# Price for Broodmare



## Bendihorse (30 April 2016)

I'm shopping for a second broodmare at the moment, looking at taking a promising, well bred and well related young mare out of competition, spending 10-15k. I told someone my intention and they thought I was mad spending that amount of money on a broodmare but I think you need to buy the best mare that you can afford. What are the other breeders on the forum willing to invest in a good mare?


----------



## Alec Swan (30 April 2016)

Assuming that the foal born would be intended for competition,  it would depend upon the specific discipline.  A very well bred and proven by competition Show-Jumper,  for instance,  would probably be double that of an Event mare, and Dressage,  possibly considerably more than the S-J mare.

Alec.


----------



## be positive (30 April 2016)

I am not a breeder but think you are correct to buy the best mare you can, if you are investing in an expensive stud fee, then keeping the resulting offspring for several years to either sell or do a job for you, then it makes sense to use a really good mare, I suppose there are still people who think you breed from any mare that is no longer able to be ridden and that they can be picked up for peanuts so why bother to spend good money on one. 
A well bred young mare will potentially pay back your initial investment if they produce something very special.


----------



## Equi (30 April 2016)

Put it this way, breeding is a gamble at the best of times, but i would always want better odds if i could! A lot of people seem to think a brood mare is literally just a uterus and it all comes from the stallion.
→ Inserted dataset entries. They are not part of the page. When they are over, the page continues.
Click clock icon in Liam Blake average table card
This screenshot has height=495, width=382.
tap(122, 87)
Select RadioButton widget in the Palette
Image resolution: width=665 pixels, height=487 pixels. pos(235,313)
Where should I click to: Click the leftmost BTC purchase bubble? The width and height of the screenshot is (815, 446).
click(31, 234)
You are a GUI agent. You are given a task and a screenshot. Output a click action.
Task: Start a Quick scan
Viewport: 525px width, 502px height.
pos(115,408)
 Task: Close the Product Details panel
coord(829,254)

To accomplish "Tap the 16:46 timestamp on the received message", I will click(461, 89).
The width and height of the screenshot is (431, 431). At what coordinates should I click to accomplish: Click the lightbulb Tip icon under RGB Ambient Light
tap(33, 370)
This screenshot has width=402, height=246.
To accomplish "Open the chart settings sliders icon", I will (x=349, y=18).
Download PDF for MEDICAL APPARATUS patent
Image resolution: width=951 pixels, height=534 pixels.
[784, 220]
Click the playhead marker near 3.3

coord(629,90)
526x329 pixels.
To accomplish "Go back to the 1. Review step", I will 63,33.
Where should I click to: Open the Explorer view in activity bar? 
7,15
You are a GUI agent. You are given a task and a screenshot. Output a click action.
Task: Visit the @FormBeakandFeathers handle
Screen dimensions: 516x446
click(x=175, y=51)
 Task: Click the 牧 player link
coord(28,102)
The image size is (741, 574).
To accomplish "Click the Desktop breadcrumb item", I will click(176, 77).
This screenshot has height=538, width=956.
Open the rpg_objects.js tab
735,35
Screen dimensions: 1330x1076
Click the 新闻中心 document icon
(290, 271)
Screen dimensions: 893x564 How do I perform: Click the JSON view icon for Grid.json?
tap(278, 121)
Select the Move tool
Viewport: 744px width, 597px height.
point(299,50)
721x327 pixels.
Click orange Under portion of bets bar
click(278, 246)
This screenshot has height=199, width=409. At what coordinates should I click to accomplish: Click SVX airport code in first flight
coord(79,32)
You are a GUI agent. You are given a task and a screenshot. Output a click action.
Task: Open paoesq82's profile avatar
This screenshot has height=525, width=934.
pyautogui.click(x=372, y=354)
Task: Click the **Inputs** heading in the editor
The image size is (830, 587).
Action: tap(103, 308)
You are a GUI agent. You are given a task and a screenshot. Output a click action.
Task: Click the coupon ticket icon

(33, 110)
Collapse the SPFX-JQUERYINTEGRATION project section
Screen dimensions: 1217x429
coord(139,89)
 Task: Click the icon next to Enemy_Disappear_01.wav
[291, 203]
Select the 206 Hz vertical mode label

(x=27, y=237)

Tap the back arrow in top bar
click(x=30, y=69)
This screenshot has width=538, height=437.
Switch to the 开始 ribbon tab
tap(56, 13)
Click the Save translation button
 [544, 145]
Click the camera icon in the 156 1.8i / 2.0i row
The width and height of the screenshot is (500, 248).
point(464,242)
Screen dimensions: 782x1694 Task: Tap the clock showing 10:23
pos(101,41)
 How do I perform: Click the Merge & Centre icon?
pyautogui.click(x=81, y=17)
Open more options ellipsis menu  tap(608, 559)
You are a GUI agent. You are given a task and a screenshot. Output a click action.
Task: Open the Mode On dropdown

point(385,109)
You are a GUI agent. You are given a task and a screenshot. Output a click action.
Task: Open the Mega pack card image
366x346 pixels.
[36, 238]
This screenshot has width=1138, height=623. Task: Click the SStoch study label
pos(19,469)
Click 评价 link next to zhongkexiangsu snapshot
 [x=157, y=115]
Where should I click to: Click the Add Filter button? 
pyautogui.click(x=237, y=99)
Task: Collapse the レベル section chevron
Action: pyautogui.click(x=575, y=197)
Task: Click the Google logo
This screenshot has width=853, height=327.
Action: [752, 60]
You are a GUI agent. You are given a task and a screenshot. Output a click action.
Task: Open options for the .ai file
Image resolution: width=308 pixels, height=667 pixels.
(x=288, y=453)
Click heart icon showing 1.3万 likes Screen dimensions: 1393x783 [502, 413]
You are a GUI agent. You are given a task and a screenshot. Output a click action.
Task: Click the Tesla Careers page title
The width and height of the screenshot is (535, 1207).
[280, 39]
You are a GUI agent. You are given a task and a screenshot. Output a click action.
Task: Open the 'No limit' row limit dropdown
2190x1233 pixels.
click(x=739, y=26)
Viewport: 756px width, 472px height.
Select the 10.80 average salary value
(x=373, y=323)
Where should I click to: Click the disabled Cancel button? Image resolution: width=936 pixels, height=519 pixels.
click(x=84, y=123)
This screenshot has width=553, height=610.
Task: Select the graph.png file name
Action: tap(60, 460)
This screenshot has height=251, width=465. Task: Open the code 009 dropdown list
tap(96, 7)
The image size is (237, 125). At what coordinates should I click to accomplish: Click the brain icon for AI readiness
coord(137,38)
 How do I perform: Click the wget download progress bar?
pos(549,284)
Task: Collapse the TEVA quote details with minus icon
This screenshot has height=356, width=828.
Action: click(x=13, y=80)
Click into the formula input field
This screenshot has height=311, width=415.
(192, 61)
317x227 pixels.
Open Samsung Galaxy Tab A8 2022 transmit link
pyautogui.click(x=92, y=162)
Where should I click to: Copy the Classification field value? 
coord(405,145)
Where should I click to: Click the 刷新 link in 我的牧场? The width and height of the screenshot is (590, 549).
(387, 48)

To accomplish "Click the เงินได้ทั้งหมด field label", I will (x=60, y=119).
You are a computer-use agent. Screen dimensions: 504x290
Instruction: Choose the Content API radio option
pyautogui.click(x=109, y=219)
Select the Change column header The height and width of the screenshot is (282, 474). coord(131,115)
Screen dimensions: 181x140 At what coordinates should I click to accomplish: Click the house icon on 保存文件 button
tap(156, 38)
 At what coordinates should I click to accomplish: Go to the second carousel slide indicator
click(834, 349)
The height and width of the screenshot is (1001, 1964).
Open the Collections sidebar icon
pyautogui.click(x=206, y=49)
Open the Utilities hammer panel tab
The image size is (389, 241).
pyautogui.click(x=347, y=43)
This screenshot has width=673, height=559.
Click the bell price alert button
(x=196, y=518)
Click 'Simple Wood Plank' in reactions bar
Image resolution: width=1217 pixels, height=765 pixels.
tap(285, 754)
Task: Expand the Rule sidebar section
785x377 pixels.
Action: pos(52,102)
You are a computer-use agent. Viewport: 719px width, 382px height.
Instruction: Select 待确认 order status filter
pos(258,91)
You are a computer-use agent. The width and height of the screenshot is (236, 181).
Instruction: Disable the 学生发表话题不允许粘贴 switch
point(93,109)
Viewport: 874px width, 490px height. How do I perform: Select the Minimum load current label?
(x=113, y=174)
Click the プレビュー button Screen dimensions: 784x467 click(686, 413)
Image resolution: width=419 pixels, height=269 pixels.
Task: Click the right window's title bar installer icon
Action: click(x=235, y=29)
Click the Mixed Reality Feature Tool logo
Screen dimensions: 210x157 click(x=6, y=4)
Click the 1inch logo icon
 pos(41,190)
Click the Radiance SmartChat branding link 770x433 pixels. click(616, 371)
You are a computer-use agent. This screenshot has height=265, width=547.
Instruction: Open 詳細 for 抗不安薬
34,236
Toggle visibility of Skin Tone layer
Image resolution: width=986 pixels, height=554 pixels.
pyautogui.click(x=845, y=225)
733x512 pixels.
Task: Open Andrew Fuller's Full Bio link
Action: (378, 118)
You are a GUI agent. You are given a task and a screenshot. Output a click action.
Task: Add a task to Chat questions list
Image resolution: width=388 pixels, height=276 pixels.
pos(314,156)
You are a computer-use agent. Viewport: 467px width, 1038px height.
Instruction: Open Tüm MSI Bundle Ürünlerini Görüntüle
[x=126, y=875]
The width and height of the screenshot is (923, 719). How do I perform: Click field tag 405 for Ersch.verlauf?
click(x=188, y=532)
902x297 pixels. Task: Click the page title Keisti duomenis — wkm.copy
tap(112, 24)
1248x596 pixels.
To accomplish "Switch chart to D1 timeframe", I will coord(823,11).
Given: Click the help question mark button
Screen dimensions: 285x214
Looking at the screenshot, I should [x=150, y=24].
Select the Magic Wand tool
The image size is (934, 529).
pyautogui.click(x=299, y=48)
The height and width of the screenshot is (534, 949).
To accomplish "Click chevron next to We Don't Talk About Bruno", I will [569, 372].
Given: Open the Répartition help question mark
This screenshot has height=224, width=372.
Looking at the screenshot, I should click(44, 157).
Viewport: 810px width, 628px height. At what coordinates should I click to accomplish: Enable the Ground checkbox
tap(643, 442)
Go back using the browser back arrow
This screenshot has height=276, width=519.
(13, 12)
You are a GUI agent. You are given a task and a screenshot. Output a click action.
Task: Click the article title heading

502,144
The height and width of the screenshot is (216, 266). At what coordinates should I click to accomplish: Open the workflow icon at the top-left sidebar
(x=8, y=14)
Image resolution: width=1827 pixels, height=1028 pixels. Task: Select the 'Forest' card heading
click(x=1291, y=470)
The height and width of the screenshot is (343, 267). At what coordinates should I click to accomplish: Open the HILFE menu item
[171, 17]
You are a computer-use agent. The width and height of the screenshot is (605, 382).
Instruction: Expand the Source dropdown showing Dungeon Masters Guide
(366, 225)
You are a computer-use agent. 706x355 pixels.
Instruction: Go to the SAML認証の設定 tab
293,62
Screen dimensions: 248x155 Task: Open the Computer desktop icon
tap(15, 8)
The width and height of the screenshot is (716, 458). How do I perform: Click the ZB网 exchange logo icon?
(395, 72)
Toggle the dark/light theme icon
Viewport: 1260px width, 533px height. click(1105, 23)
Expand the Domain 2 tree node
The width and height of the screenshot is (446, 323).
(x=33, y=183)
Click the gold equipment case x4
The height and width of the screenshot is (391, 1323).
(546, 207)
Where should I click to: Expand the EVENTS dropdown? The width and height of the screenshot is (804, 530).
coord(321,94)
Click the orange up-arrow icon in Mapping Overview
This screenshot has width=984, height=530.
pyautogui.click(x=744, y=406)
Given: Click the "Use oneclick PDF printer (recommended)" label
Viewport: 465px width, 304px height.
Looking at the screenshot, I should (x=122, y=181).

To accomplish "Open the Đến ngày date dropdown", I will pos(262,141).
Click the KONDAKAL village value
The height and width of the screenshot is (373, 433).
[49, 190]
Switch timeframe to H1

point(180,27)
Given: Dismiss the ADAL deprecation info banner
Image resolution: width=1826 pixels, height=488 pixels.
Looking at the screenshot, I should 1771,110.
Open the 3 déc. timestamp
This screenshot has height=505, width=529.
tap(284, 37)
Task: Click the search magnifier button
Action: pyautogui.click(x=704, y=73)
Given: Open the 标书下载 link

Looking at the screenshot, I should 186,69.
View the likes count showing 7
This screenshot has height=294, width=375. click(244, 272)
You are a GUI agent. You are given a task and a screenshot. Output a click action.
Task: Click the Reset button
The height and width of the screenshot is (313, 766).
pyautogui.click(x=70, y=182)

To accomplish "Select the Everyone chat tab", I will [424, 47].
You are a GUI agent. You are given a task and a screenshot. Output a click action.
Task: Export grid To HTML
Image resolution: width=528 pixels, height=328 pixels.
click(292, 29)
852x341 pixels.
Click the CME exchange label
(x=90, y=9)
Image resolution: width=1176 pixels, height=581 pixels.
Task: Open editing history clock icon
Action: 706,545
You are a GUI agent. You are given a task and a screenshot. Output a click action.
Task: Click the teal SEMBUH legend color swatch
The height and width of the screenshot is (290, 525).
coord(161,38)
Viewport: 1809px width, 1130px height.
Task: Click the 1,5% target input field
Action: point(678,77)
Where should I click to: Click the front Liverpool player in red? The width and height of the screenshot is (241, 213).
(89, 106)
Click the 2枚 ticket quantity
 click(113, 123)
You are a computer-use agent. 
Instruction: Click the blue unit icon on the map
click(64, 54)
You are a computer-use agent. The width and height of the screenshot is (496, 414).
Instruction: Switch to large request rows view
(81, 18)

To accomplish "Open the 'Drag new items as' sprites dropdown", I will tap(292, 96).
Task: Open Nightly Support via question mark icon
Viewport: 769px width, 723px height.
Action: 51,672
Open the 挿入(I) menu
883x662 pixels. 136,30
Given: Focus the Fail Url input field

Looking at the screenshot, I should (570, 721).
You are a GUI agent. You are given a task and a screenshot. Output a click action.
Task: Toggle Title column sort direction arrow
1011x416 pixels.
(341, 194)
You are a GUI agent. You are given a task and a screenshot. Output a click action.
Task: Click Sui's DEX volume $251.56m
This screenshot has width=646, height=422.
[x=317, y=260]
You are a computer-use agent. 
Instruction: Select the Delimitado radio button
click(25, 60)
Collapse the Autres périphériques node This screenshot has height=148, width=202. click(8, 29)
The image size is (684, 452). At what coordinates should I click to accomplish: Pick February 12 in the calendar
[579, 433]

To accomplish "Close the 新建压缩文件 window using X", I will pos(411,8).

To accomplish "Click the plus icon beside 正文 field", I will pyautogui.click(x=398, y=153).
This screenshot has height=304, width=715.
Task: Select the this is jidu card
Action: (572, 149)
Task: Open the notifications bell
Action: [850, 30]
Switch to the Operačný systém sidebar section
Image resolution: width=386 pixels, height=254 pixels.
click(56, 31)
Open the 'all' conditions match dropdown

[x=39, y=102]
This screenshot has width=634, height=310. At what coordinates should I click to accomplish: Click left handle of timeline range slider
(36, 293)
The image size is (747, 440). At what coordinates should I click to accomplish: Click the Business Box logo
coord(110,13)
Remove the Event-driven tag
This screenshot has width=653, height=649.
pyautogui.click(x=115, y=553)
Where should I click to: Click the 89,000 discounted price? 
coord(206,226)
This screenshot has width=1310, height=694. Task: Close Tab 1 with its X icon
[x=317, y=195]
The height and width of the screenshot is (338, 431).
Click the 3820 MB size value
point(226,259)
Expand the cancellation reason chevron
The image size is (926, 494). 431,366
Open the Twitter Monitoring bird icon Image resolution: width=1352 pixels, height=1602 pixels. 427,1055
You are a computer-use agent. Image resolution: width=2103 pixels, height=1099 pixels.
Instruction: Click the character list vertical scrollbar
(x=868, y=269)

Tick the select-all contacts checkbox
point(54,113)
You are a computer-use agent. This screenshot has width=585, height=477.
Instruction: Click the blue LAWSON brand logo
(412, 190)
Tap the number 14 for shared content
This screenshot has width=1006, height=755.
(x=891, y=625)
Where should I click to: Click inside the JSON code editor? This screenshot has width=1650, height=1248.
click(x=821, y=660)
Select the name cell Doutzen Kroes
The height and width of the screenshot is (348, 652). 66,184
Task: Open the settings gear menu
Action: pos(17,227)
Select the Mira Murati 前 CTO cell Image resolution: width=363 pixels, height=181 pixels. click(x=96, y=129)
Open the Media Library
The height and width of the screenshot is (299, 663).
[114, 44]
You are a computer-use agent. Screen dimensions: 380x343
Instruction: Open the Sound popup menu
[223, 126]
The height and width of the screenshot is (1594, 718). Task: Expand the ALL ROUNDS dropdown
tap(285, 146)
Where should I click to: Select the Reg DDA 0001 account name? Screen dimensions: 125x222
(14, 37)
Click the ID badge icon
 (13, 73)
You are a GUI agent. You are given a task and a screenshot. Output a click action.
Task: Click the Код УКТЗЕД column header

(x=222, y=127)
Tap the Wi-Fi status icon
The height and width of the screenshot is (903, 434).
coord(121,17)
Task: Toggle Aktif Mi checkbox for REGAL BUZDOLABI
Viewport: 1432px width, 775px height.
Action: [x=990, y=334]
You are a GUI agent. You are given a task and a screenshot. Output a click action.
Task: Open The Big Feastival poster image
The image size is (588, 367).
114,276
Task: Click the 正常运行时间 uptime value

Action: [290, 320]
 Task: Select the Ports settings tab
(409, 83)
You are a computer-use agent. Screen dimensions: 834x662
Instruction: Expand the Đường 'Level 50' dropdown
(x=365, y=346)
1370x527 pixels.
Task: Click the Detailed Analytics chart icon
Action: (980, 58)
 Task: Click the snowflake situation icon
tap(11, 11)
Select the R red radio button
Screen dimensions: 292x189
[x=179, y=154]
Funny thing about breeding is it is 50/50 folks!


----------



## Maesfen (30 April 2016)

If you haven't conformation and a good temperament it doesn't matter how much you pay, you need to be able to work with it and its produce.


----------



## cundlegreen (30 April 2016)

Agree with the above posters, but you must look for a good damline above all else. If you are going down the WB road then a Keur Preferent mare would be the sort of thing you should be looking for.


----------



## AdorableAlice (30 April 2016)

The best to the best and a superb temperament.

However, having just been told what well bred and very decent horses were fetching at Brightwells today I wonder if it is worth breeding at all.


----------



## The Bouncing Bog Trotter (30 April 2016)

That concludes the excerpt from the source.